From the records below, pick out and copy every line that contains the word "Instruction". Case counts.
------------------------
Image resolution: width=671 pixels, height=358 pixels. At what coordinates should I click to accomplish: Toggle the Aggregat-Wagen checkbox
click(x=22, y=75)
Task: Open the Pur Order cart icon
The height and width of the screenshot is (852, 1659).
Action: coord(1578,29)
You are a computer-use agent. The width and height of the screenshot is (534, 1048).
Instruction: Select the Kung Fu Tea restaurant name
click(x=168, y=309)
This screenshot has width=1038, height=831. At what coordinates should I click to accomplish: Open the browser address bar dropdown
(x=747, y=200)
------------------------
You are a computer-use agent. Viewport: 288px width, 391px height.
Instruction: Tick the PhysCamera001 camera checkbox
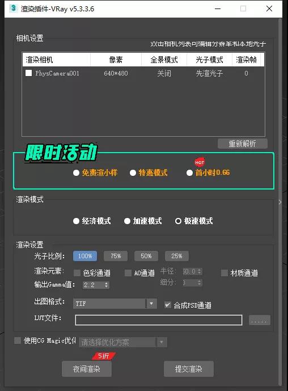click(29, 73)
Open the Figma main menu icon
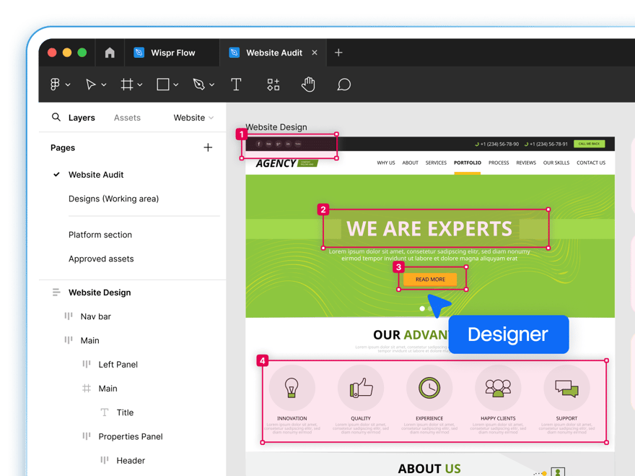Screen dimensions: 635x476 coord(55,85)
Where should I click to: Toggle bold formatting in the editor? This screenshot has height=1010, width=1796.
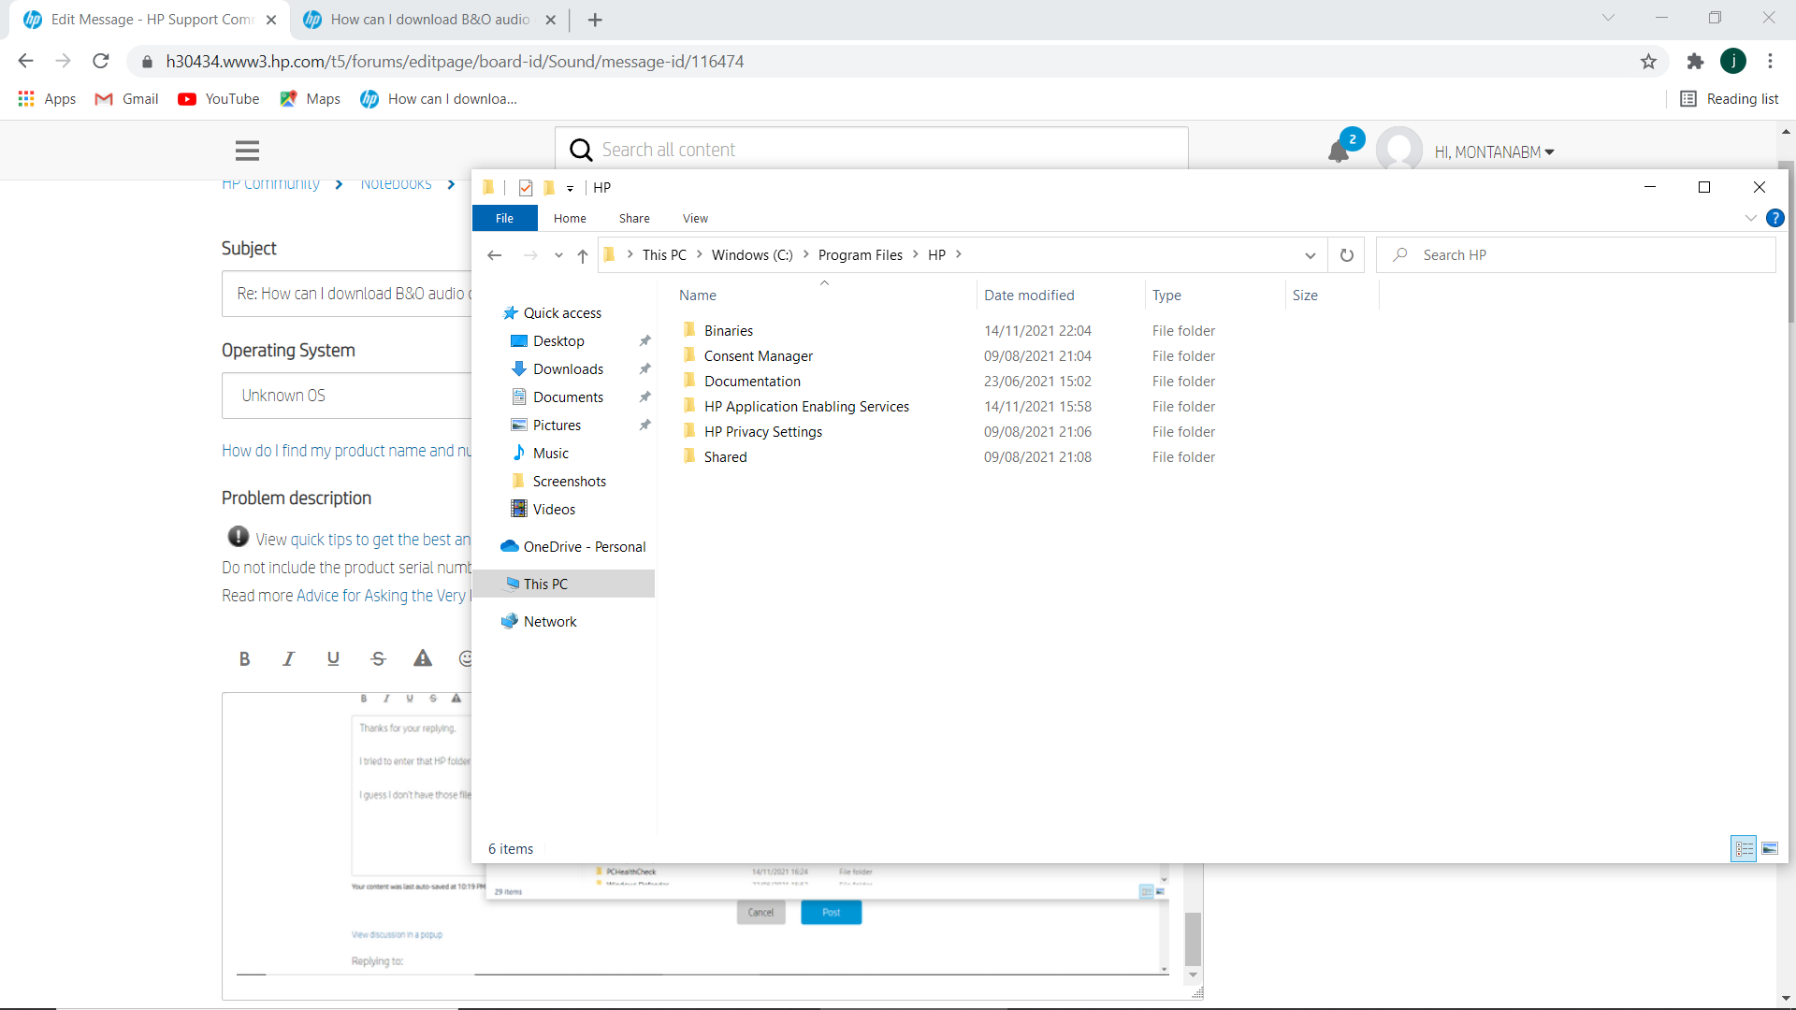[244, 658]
------------------------
* Worked solution *
Instruction: Select the Kung Fu Tea restaurant name
Instruction: Tick the PhysCamera001 camera checkbox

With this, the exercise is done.